Immédiat : est-ce que ce besoin est immédiat (ou à l’horizon du temps qu’il nous faudra pour créer le produit/service) ?
Semblable : est-ce qu’il n’existe pas déjà un produit/service semblable qui réponde déjà au besoin ? (même chez la concurrence)
Origine : est-ce que je suis capable de réaliser ce produit/service dans de bonnes conditions pour l’ensemble des personnes impliquées (y compris sur toutes la chaîne des fournisseurs ) et avec de bons matériaux (éthiques et écologiques)
Utile : ce produit/service sera-t-il vraiment utile ? Comment faisaient les clients avant pour s’en passer ?
J’imagine que vous vous dites qu’il n’y a pas beaucoup de produits que nous réalisons qui passent ce filtre. L’idée n’est pas de tout arrêter. Mais de challenger, se poser des questions. Prioriser aussi en fonction de l’axe écologique, pas uniquement économique. Essayer de faire moins, mais mieux.

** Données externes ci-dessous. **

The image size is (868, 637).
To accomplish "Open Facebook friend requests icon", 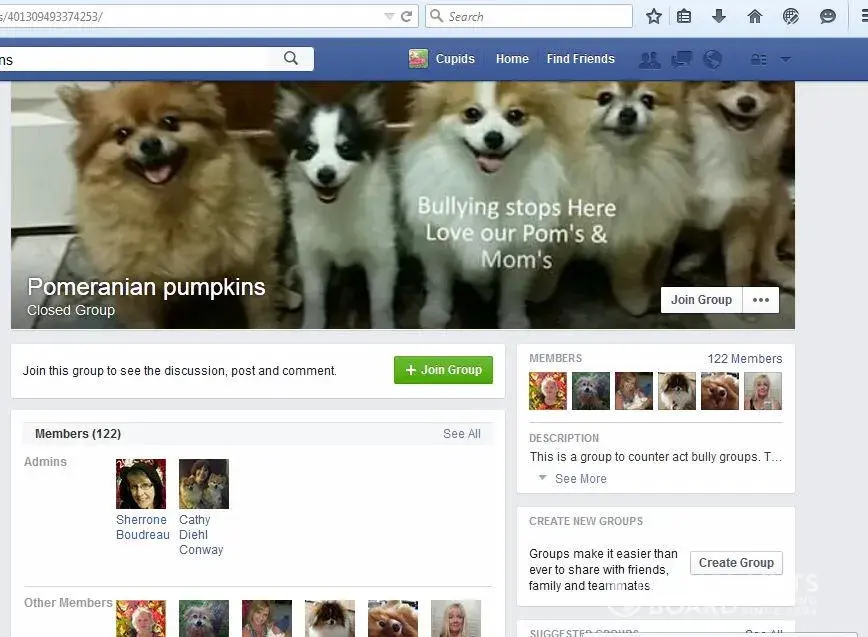I will [649, 59].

Est-ce que nous aurions moins de travail ? Est-ce que nous nous retrouverions toutes et tous au chômage ? Je ne sais pas. D’une part, faire un produit ou un service de haute qualité prend du temps, exige (et valorise) l’expertise. D’autre part, je suis persuadée que le problème n’a jamais été la répartition du travail, mais la répartition des richesses. La question devrait donc plutôt être : est-ce que nous produirions moins de valeur ? Moins d’output, certainement. Mais peut-être plus d’outcome.

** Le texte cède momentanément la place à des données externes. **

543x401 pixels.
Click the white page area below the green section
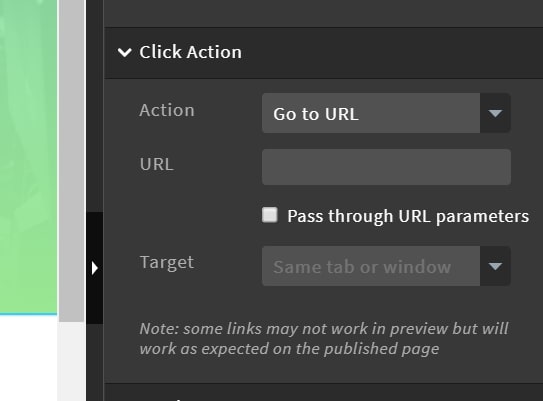28,358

Et pour finir, certes le modèle économique associant croissance et réussite est notre réalité aujourd’hui. Mais c’est en train de changer.
Sur ce dernier point, regardez cette vidéo, vraiment. Julia Faure l’explique tellement bien… merci à elle.

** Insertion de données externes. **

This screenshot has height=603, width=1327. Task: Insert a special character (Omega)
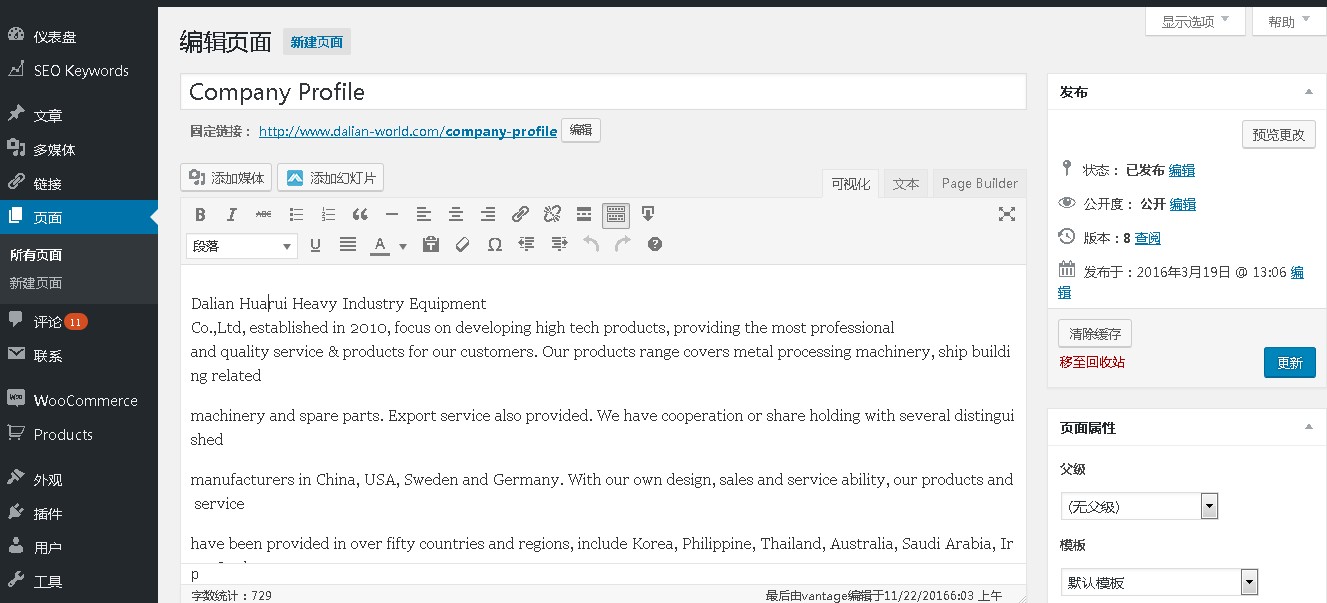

Julia Faure TEDxUniversitedeTours : Redéfinir la réussite des entreprises
Je ne suis pas patron/directeur/chef, qu’est-ce que je peux y faire ?
C’est vrai, individuellement, nous avons peu de pouvoir, que ce soit en tant que salarié ou en tant que consommateur.
Mais imaginons que tout le monde applique la méthode BISOU pour ses achats. Imaginons que tous les salariés des entreprises commencent à questionner, à toutes les occasions possibles, la valeur réelle de leur production. Que cette préoccupation deviennent omniprésente, de la production à l’achat. Là je pense qu’il y aurait un changement !
Je ne peux pas changer les autres, je ne peux qu’essayer de m’appliquer à moi-même ce en quoi je crois, « être le changement que je veux voir dans le monde » comme disait Ghandi. Car on ne peut pas rester neutre, l’inaction est un choix et a des impacts.

(Pour voir plein d’autres excuses que nous aimerions tellement ne pas avoir à donner : https://sorrychildren.com/fr)
Et vous, quelle sera votre prochaine action ? Le prochain petit pas actionnable dès demain ? 🙂
Très juste, c’est intelligent et très différent de l’habitude.
Ce texte me fait penser à un intervenant de « social dilemma » qui pose des questions éthiques liées à GMAIL, il envoie la question, s’ensuit toute une effervescence puis plus rien.
La bonne réflexion est posée à mon gout, espérons que le poids des habitudes pourra être bousculé par la force de nos réflexions sans s’écrouler.